A History of Alton Towers, the Home of the Earl of Shrewsbury
Alton Towers dates back as far as the 8th century when the tower’s site became a fortress held by Ceolred, King of Mercia. The Earls of Shrewsbury occupied the castle from 1412 when the Lady Ankarat de Verdun married Sir John Talbot – the title remained in the same family until the 1920s.
David Slade
David was an architect specialising in church architecture and he studied and was awarded a Masters Degree at Keele in History of Architecture. He was a partner at Hulme Upright and Partners at Festival Park, before he retired and did a few years from home. One of his specialist subjects is Pugin hence his interest. He also does guided tours of Pugin’s church in Cheadle. David has also been running a History of Architecture course for Cheadle U3a for some 20 years.
Friday 27 June.
AGM + Talk by Andrew Lewer MBE
Albert Speer: Hitler’s Favourite
Albert Speer, 1905-81, may be familiar to some via his appearances on “The World At War”, the Laurence Olivier narrated 26 episode history of the Second World War He managed in those television appearances – and in his various books – to convey an urbane image at odds with that of the cartoonish grotesques of the rest of the Nazi leadership. Yet Speer was a favourite of Hitler and, as well as being the Third Reich’s leading architect, he was also responsible for War Production at a time when his success may have prolonged the war by many months. What was this deeply fascinating and important individual really like? Andrew Lewer’s illustrated talk looks over Speer’s life, career, imprisonment, partial rehabilitation and then posthumous un-rehabilitation, referencing the great biographies of the man and his own works.
Andrew Lewer MBE
Andrew Lewer has lived in and around Ashbourne since infancy, attending Longford and Osmaston Primary Schools and Queen Elizabeth’s Grammar School. He studied history at Newcastle University and Downing College, Cambridge. After a career in heritage publishing, based in Ashbourne Hall, Andrew represented Ashbourne at Derbyshire Dales District Council and then Derbyshire County Council, serving as County Council Leader from 2009-13, during which time he oversaw the construction of the new Ashbourne Library and the refurbishment of the Derbyshire County Records Office.

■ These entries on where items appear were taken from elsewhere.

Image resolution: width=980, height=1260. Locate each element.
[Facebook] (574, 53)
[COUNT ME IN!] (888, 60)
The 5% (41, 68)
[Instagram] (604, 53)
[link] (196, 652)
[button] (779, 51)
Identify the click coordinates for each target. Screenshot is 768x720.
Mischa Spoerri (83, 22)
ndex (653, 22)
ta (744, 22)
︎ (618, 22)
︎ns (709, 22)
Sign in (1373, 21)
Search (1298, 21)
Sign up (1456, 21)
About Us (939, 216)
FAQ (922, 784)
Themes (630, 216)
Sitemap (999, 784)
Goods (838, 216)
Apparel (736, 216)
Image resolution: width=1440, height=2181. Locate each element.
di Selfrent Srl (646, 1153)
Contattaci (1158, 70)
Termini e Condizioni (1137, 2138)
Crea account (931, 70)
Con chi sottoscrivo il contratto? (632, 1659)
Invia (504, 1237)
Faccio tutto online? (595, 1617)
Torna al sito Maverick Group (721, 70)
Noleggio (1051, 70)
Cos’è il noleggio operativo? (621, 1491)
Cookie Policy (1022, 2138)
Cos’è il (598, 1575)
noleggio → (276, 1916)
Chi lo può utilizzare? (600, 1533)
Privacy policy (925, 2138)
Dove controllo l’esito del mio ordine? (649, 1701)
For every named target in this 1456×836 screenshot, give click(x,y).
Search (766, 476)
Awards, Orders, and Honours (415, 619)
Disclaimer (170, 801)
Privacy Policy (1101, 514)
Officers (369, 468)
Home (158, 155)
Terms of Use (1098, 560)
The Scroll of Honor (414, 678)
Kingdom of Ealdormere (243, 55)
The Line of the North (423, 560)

He was a Director of Derbyshire Historic Buildings Trust from 2004-17 and Chairman of the UNESCO World Heritage Site, the Derwent Valley Mills, from 2009-13. He was awarded an MBE and elected as a Member of the European Parliament for the East Midlands in 2014. He served as the MP for Northampton South from 2017-24. Andrew now works as a consultant and director of several businesses in education and energy.